Given this context, Jeff Johnson, managing director of ASEAN at Amazon Web Services, said, “I think it’s really important, and we’re really focused on how we can really democratize access to cloud and AI.”
Open-source models
According to panelists, one key way that countries can build up their sovereign AI environments is through the use of open-source AI models.
“There is plenty of amazing talent here in Southeast Asia and in Thailand, especially. To have that captured in a way that isn’t publicly accessible or ecosystem developing would feel like a shame,” said SCB 10X’s Tharnpipitchai.
Doing open-source is a way to create a “collective energy” to help Thailand better compete in AI and push sovereignty in a way that is beneficial for the entire country, he added.
Open-source generally refers to software in which the source code is made freely available, allowing anyone to view, modify and redistribute it. LLM players, such as China’s DeepSeek and Meta’s Llama, advertise their models as open-source, albeit with some restrictions.
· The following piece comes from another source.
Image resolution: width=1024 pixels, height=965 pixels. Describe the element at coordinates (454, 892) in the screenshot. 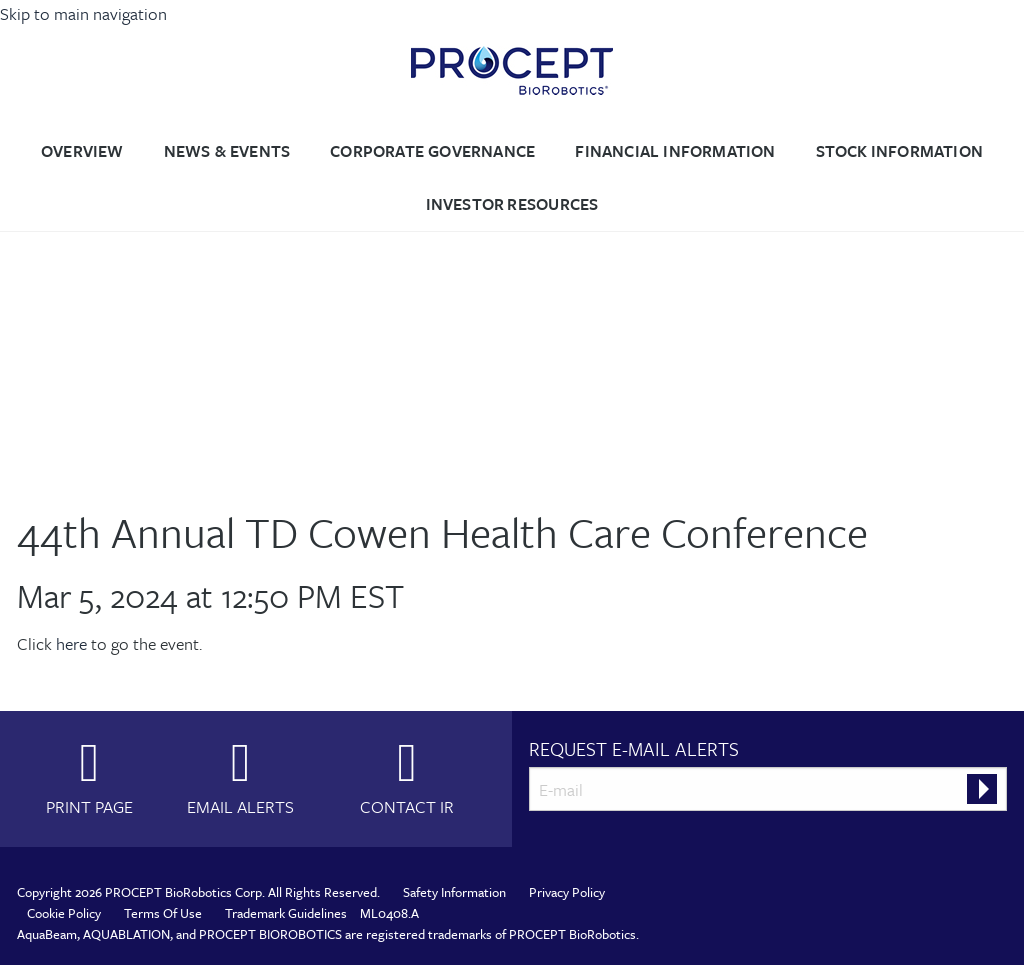

I see `Safety Information` at that location.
The emergence of more open-source models offers companies and governments more options compared to relying on a few closed models, according to Cecily Ng, vice president and general manager of ASEAN & Greater China at software vendor Databricks.
AI experts have previously told CNBC that open-source AI has helped China boost AI adoption, better develop its AI ecosystem and compete with the U.S.
Access to computing
Prem Pavan, vice president and general manager of Southeast Asia and Korea at Red Hat, said that the localization of AI had been focused on language until recently. Having sovereign access to AI models powered by local hardware and computing is more important today, he added.
Panelists said that for emerging countries like Thailand, AI localization can be offered by cloud computing companies with domestic operations. These include global hyperscalers such as AWS, Microsoft Azure and Tencent Cloud, and sovereign players like AIS Cloud and True IDC.
“We’re here in Thailand and across Southeast Asia to support all industries, all businesses of all shapes and sizes, from the smallest startup to the largest enterprise,” said AWS’s Johnson.
He added that the economic model of the company’s cloud services makes it easy to “pay for what you use,” thus lowering the barriers to entry and making it very easy to build models and applications.
In April, the U.N. Trade and Development Agency said in a report that AI was projected to reach $4.8 trillion in market value by 2033. However, it warned that the technology’s benefits remain highly concentrated, with nations at risk of lagging behind.
Among UNCTAD’s recommendations to the international community for driving inclusive growth was shared AI infrastructure, the use of open-source AI models and initiatives to share AI knowledge and resources.